## Task
Verbatim copy, images removed: write out the entries below.

*** Opening of Data for review ***

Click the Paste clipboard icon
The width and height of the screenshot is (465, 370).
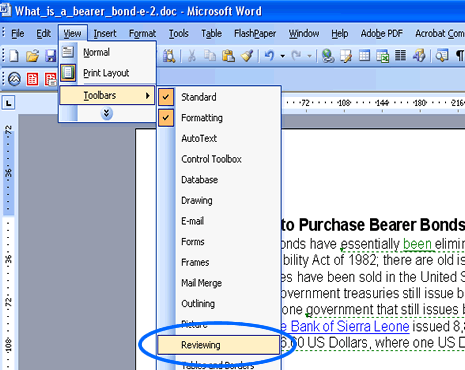pos(228,56)
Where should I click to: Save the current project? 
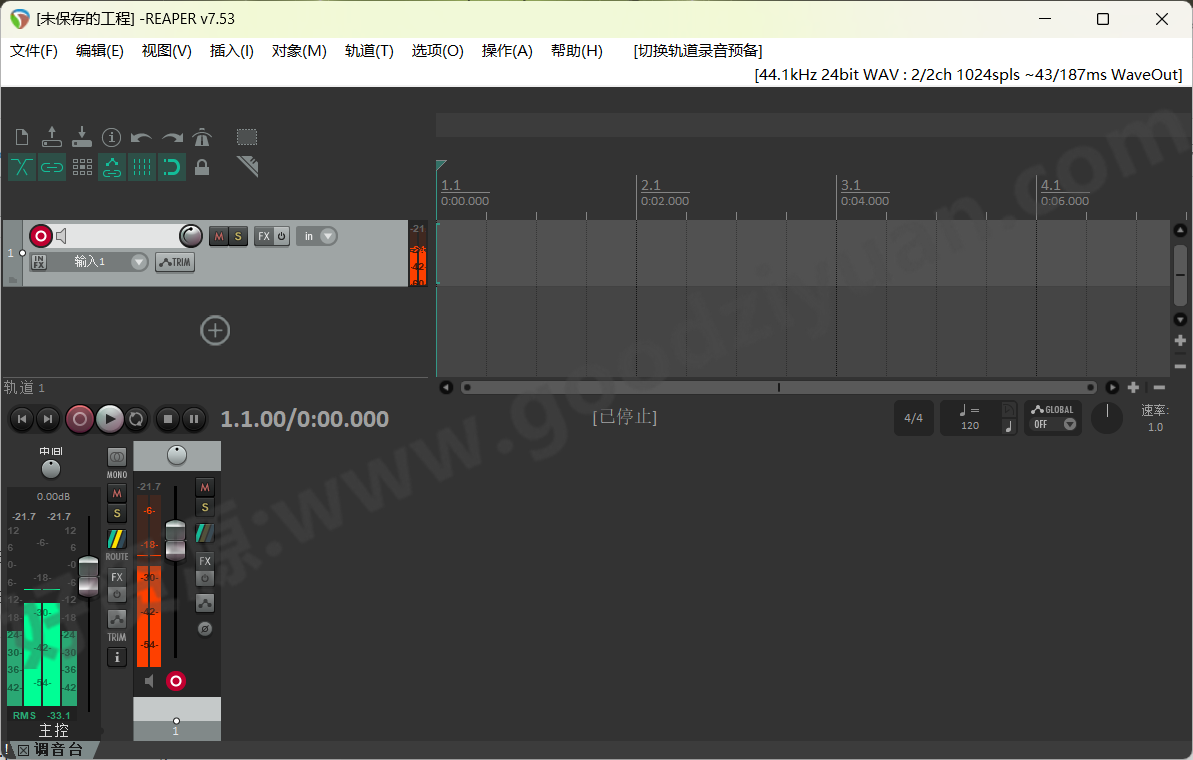pyautogui.click(x=81, y=136)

*** Close of Data for review ***

## Solution
Click the Paste clipboard icon
The width and height of the screenshot is (465, 370).
pos(228,56)
Where should I click to: Save the current project? 
pyautogui.click(x=81, y=136)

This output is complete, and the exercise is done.